Paola Matteo: “I grandi passi per l’affermazione di una medicina di genereComplimenti alle ricercatrici Neuromed per il riconoscimento ottenuto”

MILANO – “Il riconoscimento appena attribuito alle tre ricercatrici dell’Istituto Neuromed di Pozzilli è un segnale importante per tanti buoni motivi”. La consigliera capogruppo di Orgoglio Molise, Paola Matteo, interviene così a margine dell’iniziativa della Fondazione Onda, Osservatorio nazionale sulla salute della donna e di genere, che, mercoledì scorso a Palazzo Pirelli di Milano, ha premiato le scienziate italiane che rientrano nel gruppo delle 119 eccellenze femminili impegnate nel campo della biomedica, delle scienze cliniche e delle neuroscienze.

“Le Dottoresse Maria Benedetta Donati, Licia Iacoviello e Chiara Cerletti sono ricercatrici dell’Irccs Neuromed. L’Istituto di Pozzilli, attraverso il proprio Centro donna, si occupa anche di Medicina di Genere prendendo in carico la donna nelle diverse fasi della vita dall’adolescenza, all’età riproduttiva, alla menopausa.

Proprio questo diverso approccio, certamente moderno e supportato da tecnologie all’avanguardia, è anche alla base della Proposta di ‘Legge Quadro contro ogni forma di discriminazione per l’affermazione dell’uguaglianza’ che abbiamo presentato a fine 2018 e che vorrebbe affermare la parità in tutti gli ambiti, compreso quello della medicina.

L’Italia si è mostrata ricettiva e propositiva in questo senso – prosegue Paola Matteo – Il 13 giugno 2019 è stato firmato il decreto con cui viene adottato il Piano per l’applicazione e la diffusione della Medicina di Genere, previsto dall’articolo 3 della Legge 3/2018, approvato in Conferenza Stato-Regioni lo scorso 30 maggio.

Il Piano – continua la capogruppo di Orgoglio Molise – indica gli obiettivi strategici, gli attori coinvolti e le azioni previste per una reale applicazione di un approccio di genere in sanità nelle quattro aree d’intervento previste dalla legge.
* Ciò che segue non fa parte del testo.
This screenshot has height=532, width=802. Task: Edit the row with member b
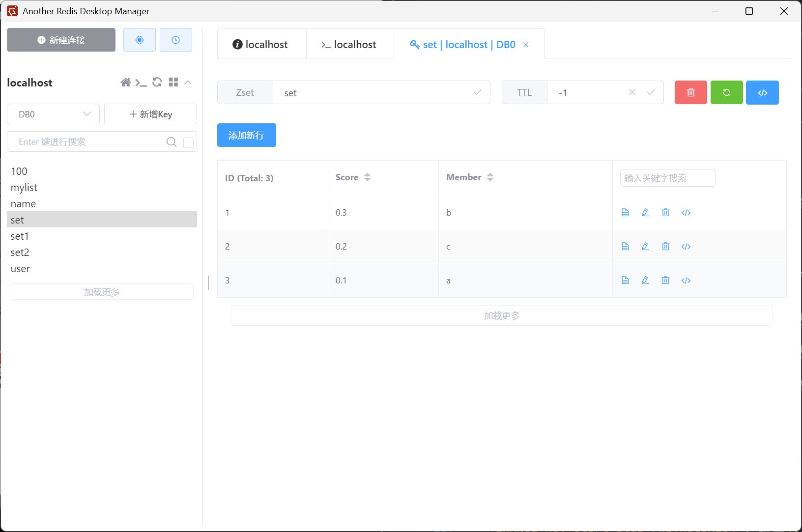(645, 212)
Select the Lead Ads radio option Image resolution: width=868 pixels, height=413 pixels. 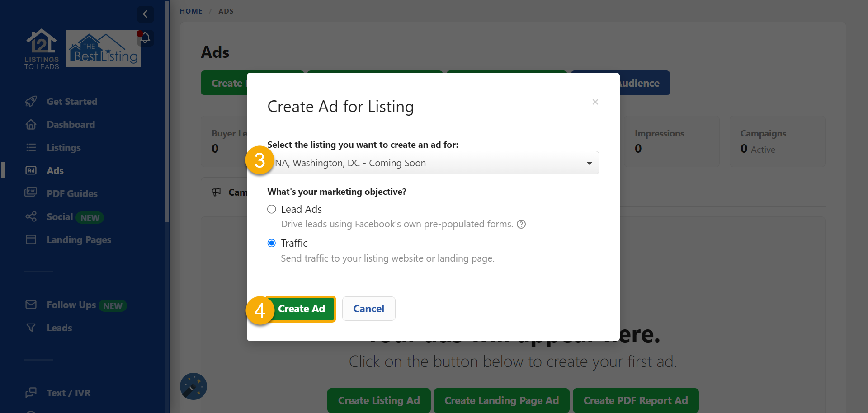coord(272,209)
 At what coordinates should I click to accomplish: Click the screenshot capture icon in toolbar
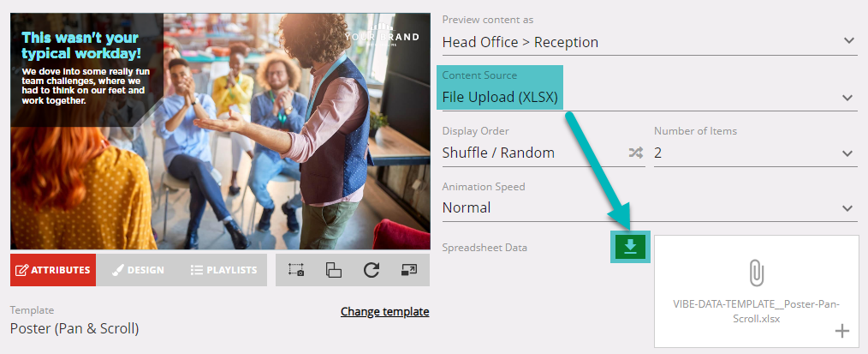[x=296, y=270]
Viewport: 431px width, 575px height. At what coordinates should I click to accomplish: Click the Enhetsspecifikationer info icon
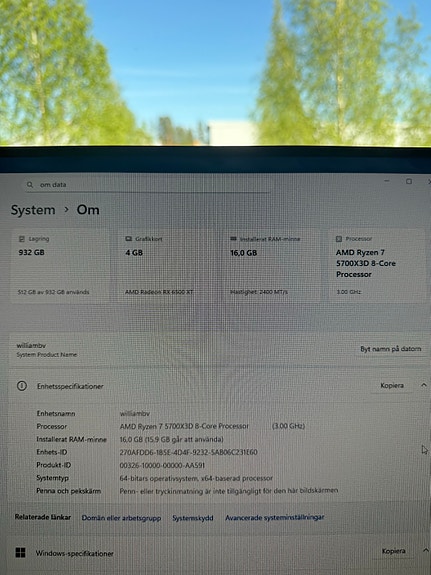(22, 386)
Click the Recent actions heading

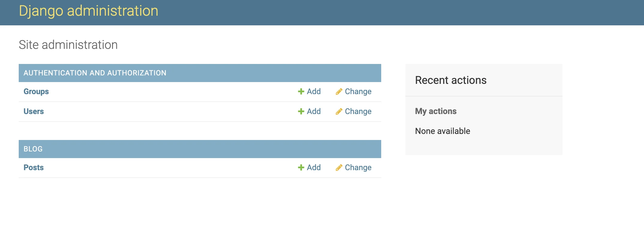[x=451, y=80]
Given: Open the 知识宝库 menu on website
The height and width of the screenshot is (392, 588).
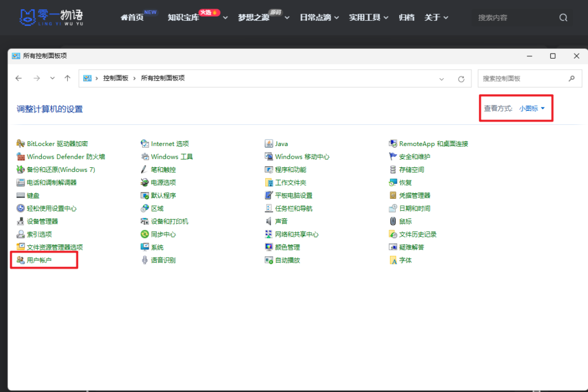Looking at the screenshot, I should [183, 18].
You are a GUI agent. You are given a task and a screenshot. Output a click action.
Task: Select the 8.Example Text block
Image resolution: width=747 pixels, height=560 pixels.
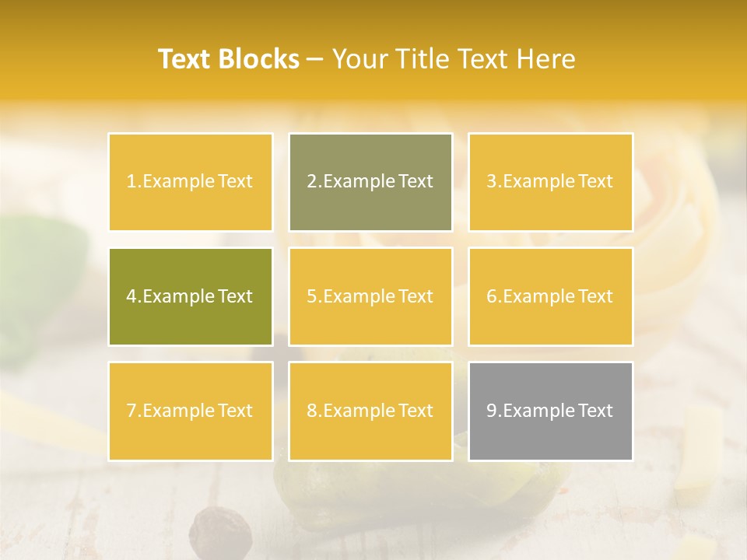[370, 411]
Ritengo che sia un provvedimento di grande importanza.

Le belle notizie fanno sempre piacere – conclude Paola Matteo – Faccio quindi i miei complimenti alle tre ricercatrici che, con il loro impegno nel campo della biomedica, con contributo anche nella medicina di genere, ci consentono di essere al passo con le ultime novità e di stimolare il dibattito su un argomento che mi sta particolarmente a cuore: la parità di genere, anche nell’ambito sanitario e della ricerca”.